Large Language Models (LLMs) have demonstrated remarkable reasoning capabilities under the widely adopted SFT+RLVR paradigm, which first performs Supervised Fine-Tuning (SFT) on human-annotated reasoning trajectories (rationales) to establish initial reasoning behaviors, then applies Reinforcement Learning with Verifiable Rewards (RLVR) to optimize the model using verifiable signals without golden rationales. However, annotating high-quality rationales for the SFT stage remains prohibitively expensive. This paper investigates when and how rationale annotation costs can be substantially reduced without compromising reasoning performance. We identify a broad class of problems, termed patterned reasoning tasks, where reasoning follows a fixed, procedural strategy consistent across instances. Although instances vary in content such as domain knowledge, factual information, or numeric values, the solution derives from applying a shared reasoning pattern.
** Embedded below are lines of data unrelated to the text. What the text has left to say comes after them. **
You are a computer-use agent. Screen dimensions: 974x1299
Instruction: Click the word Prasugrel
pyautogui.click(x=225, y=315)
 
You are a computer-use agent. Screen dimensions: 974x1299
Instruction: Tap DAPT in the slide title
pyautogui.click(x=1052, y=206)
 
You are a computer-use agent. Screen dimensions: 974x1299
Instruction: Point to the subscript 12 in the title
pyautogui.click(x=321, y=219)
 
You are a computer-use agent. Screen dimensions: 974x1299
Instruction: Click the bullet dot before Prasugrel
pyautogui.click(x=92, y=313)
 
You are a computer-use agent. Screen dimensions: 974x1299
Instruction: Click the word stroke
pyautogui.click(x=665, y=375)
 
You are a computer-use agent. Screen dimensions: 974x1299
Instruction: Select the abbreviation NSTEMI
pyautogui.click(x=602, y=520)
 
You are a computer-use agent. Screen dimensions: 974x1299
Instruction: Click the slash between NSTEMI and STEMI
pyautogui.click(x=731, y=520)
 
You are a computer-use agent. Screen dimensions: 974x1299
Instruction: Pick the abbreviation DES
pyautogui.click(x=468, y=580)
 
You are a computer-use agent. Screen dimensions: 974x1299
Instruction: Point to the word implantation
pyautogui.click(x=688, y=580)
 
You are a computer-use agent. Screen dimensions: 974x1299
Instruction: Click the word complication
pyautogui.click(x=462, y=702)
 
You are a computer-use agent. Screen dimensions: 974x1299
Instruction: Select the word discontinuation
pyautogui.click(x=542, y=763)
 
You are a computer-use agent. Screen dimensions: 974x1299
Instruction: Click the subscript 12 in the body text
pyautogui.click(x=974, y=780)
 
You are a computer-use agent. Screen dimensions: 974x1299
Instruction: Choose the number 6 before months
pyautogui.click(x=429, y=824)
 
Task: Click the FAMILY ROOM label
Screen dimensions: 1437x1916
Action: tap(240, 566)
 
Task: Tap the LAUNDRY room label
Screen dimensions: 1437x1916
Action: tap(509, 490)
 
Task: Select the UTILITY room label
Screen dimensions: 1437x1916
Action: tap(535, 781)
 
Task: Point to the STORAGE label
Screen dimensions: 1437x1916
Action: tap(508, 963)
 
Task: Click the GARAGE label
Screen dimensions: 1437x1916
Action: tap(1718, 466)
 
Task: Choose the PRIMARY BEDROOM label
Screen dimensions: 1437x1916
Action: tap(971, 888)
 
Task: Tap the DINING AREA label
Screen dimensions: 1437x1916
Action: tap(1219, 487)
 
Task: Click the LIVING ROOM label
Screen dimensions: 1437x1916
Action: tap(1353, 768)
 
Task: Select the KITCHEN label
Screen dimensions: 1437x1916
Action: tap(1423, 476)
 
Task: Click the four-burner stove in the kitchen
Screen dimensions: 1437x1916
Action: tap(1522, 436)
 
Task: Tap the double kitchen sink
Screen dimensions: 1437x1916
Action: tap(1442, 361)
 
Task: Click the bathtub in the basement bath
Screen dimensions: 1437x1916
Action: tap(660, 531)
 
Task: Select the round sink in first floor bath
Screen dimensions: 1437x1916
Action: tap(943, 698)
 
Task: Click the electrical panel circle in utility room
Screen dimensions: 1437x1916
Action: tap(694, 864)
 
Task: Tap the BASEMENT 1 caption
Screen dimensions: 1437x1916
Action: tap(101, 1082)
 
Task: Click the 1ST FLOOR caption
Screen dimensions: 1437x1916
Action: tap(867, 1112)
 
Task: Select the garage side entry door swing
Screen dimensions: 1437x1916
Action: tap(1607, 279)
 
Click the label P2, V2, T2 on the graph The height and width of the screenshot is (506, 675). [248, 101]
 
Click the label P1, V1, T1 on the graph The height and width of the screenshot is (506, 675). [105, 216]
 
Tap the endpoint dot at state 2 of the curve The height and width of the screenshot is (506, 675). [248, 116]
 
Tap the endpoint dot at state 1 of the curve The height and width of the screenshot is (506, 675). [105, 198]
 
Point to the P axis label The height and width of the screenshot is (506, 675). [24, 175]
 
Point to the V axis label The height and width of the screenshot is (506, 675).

We argue that the success of SFT+RLVR on such tasks primarily stems from its ability to enable models to internalize these reasoning patterns. Using numerical semantic matching as a representative task, we provide both causal and behavioral evidence showing that reasoning patterns rather than the quantity or quality of rationales are the key determinant of performance. Building on these insights, we propose Pattern-Aware LLMs as Rationale AnnOtators (PARO), a simple yet effective framework that enables LLMs to generate rationales aligned with task-specific reasoning patterns without requiring human rationale annotations. Experiments show that PARO-generated rationales achieve comparable SFT+RLVR performance to human rationales that are 10 times larger. These results suggest that large-scale human rationale annotations can be replaced with LLM-based automatic annotations requiring only limited human supervision over reasoning patterns.